Cuereneia admitted that the district governments were under a great deal of pressure to build classrooms or health posts, even though this is the task of the central and provincial government.
"Recognising this pressure that the district administrators and the consultative councils are under, for 2008 a lump sum of 2.3 million meticais will be given to each district for work on infrastructures", said Cuereneia. "So they will have the money for job creation and income generation, plus 2.3 million meticais for road building and rehabilitation etc".
The problems detected in the use of the seven million meticais per district in 2006 "were not diversions of the money for personal use", said the Minister. "It was spending it on things other than what it had been intended for".
Cuereneia wanted the funds to be used to stimulate private sector activities in the districts. "We know that in our districts the private sector doesn't exist.

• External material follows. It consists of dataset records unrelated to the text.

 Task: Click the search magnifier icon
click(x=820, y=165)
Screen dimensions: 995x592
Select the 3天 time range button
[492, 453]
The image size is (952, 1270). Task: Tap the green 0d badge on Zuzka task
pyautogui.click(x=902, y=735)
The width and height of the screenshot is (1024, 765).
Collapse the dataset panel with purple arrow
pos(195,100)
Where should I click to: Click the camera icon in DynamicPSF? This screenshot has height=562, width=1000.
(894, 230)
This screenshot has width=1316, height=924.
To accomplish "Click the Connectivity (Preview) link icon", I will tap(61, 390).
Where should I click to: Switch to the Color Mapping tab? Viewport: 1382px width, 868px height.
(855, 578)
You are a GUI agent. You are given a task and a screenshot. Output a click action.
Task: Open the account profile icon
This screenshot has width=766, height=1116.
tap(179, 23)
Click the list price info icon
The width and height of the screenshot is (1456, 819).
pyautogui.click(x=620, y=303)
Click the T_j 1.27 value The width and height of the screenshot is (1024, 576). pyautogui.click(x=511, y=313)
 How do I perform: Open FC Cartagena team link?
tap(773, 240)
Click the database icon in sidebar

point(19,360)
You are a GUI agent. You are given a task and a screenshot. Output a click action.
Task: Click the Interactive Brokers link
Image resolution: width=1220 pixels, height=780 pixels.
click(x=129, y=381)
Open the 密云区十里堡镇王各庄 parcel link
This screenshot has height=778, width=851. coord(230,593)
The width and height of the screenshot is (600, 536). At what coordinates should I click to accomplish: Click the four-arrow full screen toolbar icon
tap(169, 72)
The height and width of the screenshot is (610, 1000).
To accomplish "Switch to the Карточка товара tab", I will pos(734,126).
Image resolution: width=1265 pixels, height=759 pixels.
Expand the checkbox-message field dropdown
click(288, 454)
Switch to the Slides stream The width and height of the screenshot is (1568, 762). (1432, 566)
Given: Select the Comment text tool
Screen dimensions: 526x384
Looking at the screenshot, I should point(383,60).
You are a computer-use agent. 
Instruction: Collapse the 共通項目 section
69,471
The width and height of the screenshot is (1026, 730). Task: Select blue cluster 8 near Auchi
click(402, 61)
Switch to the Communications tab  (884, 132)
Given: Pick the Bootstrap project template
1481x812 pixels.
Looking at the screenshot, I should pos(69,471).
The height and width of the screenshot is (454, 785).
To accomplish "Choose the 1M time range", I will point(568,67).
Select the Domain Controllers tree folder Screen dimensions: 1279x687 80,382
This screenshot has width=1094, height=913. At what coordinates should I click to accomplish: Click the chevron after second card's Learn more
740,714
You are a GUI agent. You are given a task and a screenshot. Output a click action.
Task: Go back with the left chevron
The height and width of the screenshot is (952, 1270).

It's not decapitalised because it never existed and never had capital".
"When we talk of associations of peasants or of artisans, this money is there to support these people develop their activities", he declared.
Key to the management of these local investment funds are the district consultative councils. "In principle each locality is represented on the council, by people with a certain prominence in the district", said Cuereneia
He insisted that these people are elected by the communities themselves without any interference from the government or the district administrator. The government's role, said Cuereneia, was to terrain the Consultative Councils, some of whose members are illiterate.
"They must learn to read and write so that the can contribute more and better in discussing the district development plans", he added.